Wall Street, already struggling with post-crisis regulations, capital requirements and litigation, is facing new challenges. The announcement of new Treasury regulations to curb tax inversions — mergers that result in U.S. companies relocating abroad for tax savings — has resulted in a breakup of the $160 billion merger between New York drug giant Pfizer and Ireland’s Allergan. After a record year in 2015 for both M&A volumes and advisory fees, the new regulations present fresh headwinds for investment banks, putting pressure on one of their most profitable businesses. Simultaneously, the decision by the Department of Labor to alter the sales process by deeming investment advisors as fiduciaries for retirement investment products may weigh heavily on Wall Street’s retail-investment units.

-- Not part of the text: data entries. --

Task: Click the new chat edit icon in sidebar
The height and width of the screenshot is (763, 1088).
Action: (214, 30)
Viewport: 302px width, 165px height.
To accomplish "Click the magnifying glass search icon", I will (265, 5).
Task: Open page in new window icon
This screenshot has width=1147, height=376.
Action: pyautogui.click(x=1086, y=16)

Brokers face new hurdles as fiduciaries. After years of debate, lobbying and infighting, the Department of Labor yesterday introduced what has come to be known as the fiduciary rule, regulations that raised the requirements for financial advisers overseeing retirement accounts in the U.S. By requiring advisers to higher fiduciary standards, the government aims to curb conflicts of interest. Policy analysts anticipate legal challenges to the new regulations as financial-services firms face roadblocks to traditional sales practices for investment products.

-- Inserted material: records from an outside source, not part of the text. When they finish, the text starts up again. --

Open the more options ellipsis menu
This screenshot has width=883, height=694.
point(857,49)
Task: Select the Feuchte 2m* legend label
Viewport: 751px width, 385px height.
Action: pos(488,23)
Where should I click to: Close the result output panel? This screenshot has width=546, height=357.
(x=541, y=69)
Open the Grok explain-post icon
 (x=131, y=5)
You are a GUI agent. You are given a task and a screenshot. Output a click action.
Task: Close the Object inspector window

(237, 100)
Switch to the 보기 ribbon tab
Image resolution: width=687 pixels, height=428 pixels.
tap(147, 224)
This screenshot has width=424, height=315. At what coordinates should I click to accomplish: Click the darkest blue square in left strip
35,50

Cruz, Sanders secure Wisconsin. Both frontrunners in the Republican and Democratic presidential primaries in Wisconsin came away in second place yesterday night. Texas Senator Ted Cruz defeated real estate developer Donald Trump in the GOP contest. Commentators note that it will be difficult for Cruz to secure the full 1,237 delegates needed to win the party’s nod, but that Wisconsin’s win does make Trump’s path to the nomination more difficult. Meanwhile Vermont Senator Bernie Sanders won the state’s Democratic race, his sixth victory in seven recent contests. Both parties now face hotly contested primaries in New Jersey, New York and Pennsylvania.
German bond auction brings negative yield. An auction for two-year government bonds in Germany resulted in an average yield of almost –0.5 percent, a blow to confidence for inflation expectations in the euro zone. While still higher than the record lows of March, the inversion of European sovereign debt markets as investors cling to perceived safe harbors has caused multiple sellside analysts to conclude that the rally will continue as the European Central Bank’s quantitative easing program picks up steam.

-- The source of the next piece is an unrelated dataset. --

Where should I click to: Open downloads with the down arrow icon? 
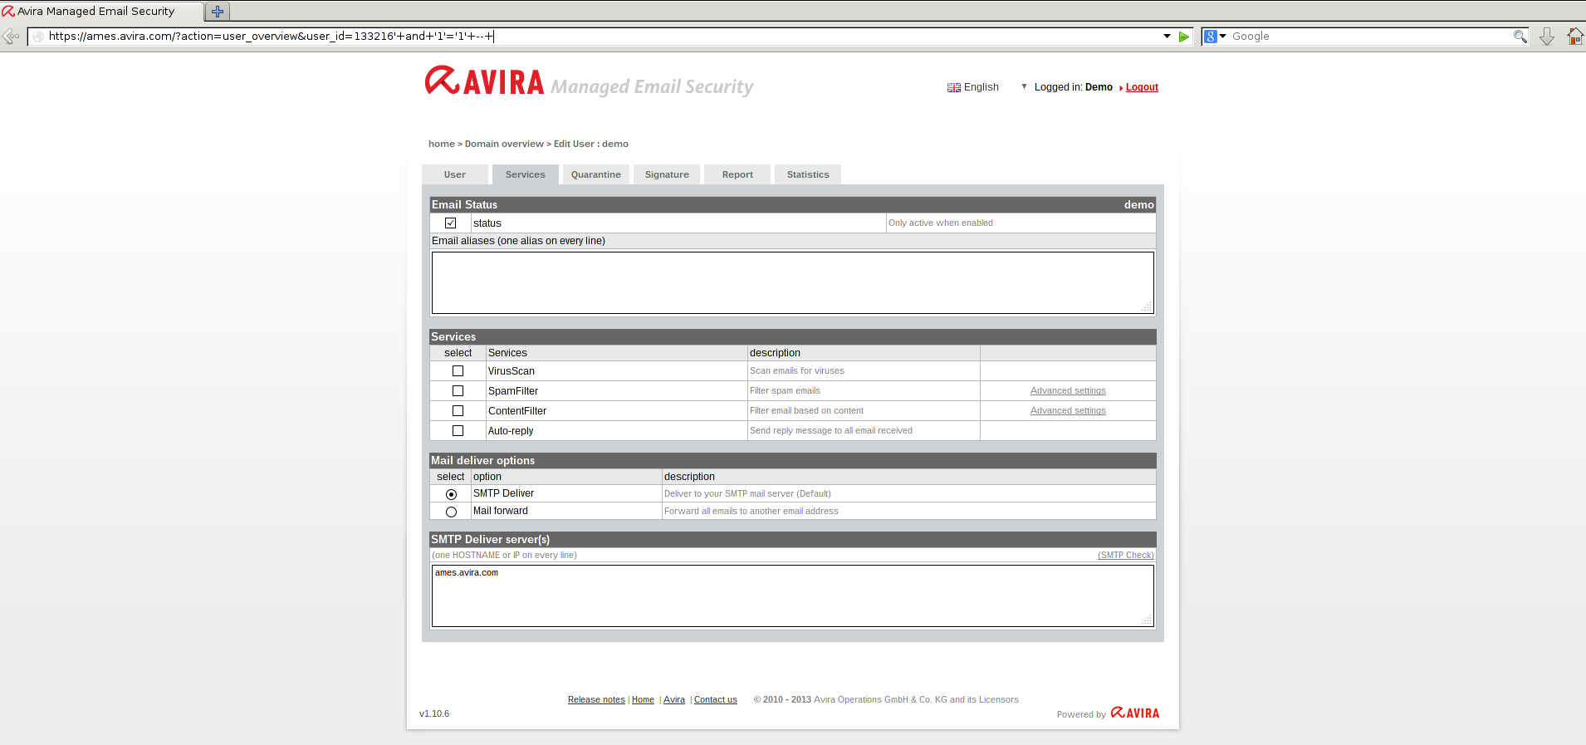point(1547,37)
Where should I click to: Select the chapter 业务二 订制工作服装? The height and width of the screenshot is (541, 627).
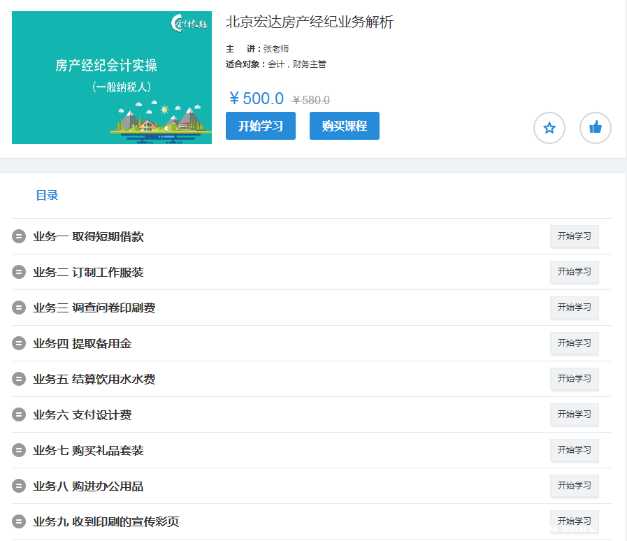tap(88, 272)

Iceland’s prime minister steps down. Yesterday Iceland Prime Minister Sigmundur David Gunnlaugsson resigned in response to public outrage over exposure of offshore accounts used to avoid taxation linked to him. Gunnlaugsson is one of more than a dozen public figures around the world shown to have conducted tax-avoidance transactions in Panama after the International Consortium of Investigative Journalists released a massive leak of cosuments from a Panamanian law firm over the weekend.